-- Opening Marker --

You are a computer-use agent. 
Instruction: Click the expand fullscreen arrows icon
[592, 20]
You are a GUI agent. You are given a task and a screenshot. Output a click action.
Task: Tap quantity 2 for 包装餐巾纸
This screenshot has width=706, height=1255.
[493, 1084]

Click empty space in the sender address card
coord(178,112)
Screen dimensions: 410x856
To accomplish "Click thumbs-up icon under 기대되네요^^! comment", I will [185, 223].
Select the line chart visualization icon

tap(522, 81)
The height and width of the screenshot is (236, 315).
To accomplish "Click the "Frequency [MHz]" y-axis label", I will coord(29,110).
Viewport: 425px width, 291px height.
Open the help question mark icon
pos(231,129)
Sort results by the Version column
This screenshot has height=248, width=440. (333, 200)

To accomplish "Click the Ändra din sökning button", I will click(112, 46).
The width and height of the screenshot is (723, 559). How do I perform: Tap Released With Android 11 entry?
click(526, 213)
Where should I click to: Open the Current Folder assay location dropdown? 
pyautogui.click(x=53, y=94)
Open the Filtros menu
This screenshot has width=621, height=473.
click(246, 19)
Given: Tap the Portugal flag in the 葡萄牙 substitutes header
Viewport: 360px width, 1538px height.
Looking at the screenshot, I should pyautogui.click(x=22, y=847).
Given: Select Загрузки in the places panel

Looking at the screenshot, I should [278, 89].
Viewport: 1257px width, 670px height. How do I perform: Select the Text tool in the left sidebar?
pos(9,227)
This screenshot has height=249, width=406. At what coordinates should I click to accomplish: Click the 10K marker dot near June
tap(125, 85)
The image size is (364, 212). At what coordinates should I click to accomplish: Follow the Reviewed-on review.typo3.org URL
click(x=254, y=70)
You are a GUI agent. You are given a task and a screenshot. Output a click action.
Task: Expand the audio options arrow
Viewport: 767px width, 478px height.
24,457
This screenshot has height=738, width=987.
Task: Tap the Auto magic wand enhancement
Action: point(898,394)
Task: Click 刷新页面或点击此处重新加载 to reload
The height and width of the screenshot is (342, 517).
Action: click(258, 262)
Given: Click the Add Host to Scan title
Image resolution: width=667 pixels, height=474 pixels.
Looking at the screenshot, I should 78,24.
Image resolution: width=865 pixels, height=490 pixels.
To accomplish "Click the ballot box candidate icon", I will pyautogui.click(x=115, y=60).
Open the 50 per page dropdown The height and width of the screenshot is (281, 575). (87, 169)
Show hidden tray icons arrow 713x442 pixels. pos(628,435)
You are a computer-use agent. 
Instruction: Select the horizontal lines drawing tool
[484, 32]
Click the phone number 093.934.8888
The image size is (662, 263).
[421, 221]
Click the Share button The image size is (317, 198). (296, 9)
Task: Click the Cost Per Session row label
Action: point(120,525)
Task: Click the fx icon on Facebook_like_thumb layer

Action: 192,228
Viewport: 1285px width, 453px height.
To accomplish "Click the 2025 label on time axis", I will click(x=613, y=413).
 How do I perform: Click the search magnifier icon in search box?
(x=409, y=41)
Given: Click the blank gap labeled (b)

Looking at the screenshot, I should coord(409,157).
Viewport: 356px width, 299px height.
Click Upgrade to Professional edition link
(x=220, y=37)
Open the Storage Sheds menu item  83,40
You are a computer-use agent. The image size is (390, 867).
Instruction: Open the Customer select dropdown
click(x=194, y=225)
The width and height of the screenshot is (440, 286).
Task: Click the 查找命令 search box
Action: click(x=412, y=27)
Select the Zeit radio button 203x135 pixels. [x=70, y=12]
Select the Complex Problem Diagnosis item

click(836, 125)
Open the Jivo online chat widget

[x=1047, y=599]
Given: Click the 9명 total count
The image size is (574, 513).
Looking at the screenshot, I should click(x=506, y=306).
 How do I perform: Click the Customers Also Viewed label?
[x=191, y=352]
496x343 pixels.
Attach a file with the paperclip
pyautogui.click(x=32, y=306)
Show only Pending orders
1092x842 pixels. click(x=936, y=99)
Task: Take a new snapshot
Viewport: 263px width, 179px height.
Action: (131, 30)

-- Closing Marker --

* [WHAT YOU SHOULD DO]: All that is wanted is the line with "The image size is (574, 513)." and every later line in the entries, reproduced exactly.

* [RESPONSE AREA]:
The image size is (574, 513).
Looking at the screenshot, I should click(x=506, y=306).
 How do I perform: Click the Customers Also Viewed label?
[x=191, y=352]
496x343 pixels.
Attach a file with the paperclip
pyautogui.click(x=32, y=306)
Show only Pending orders
1092x842 pixels. click(x=936, y=99)
Task: Take a new snapshot
Viewport: 263px width, 179px height.
Action: (131, 30)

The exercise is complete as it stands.